= Given records =
★ ★ ★ ★ ★ ★ ★

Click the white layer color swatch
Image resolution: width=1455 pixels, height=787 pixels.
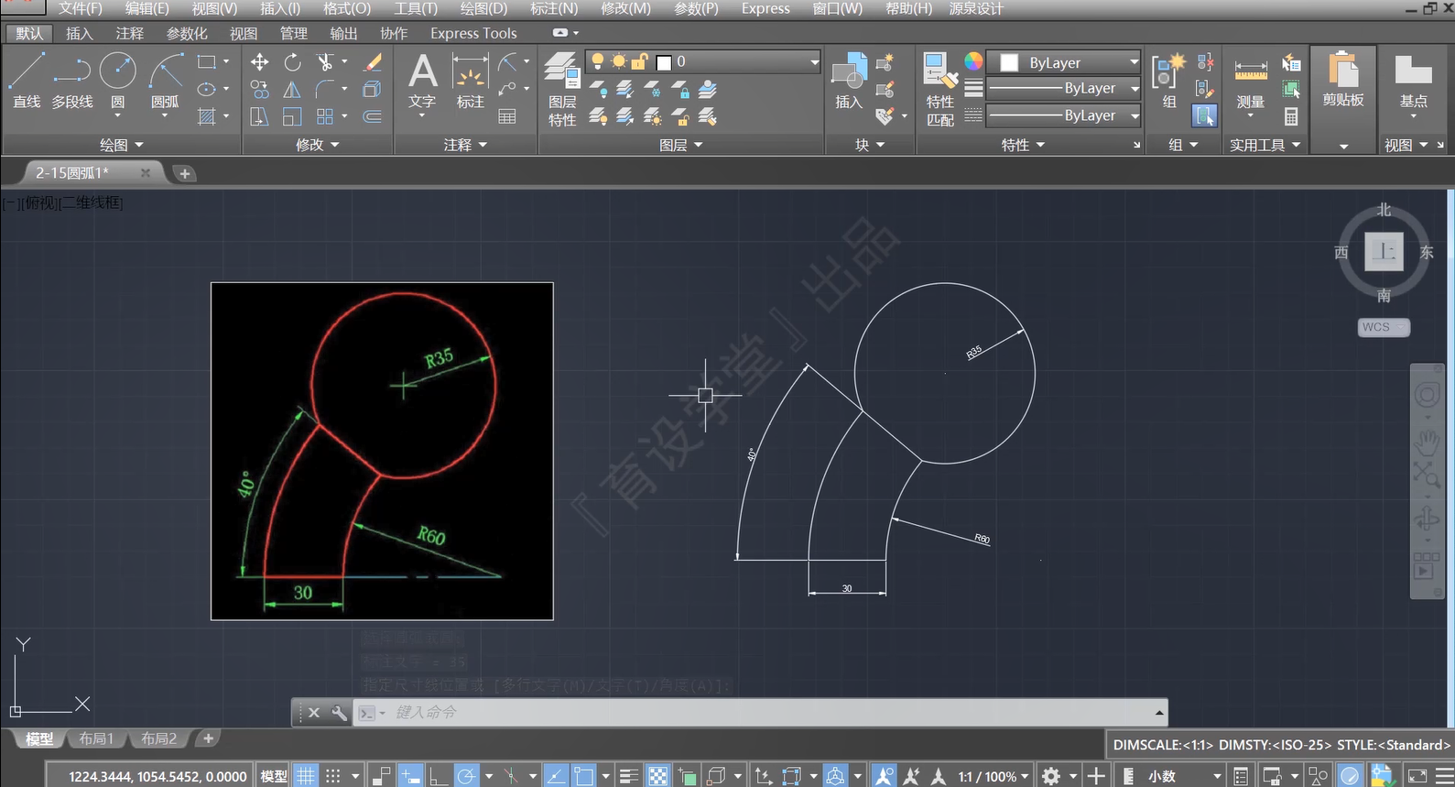pyautogui.click(x=665, y=61)
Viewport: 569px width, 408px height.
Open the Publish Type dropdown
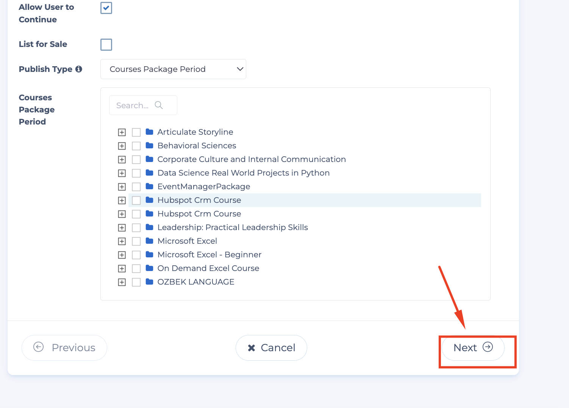(173, 69)
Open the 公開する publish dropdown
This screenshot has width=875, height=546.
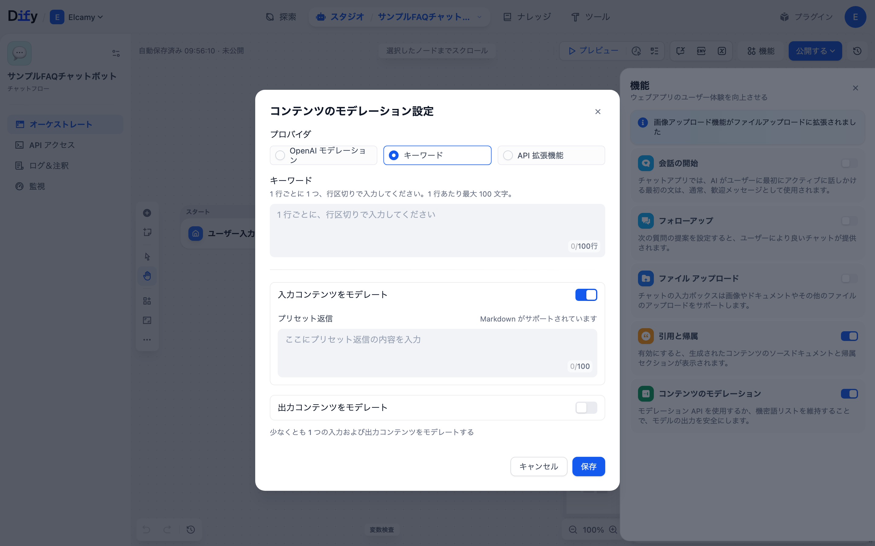[815, 51]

★ ★ ★ ★ ★ ★ ★

= Task =
Only the lines from the one containing "Open the Publish Type dropdown" through the last line of the entries belong in the answer, given again exactly. Images stay out.

= Written response =
Open the Publish Type dropdown
(173, 69)
Open the 公開する publish dropdown
This screenshot has width=875, height=546.
[815, 51]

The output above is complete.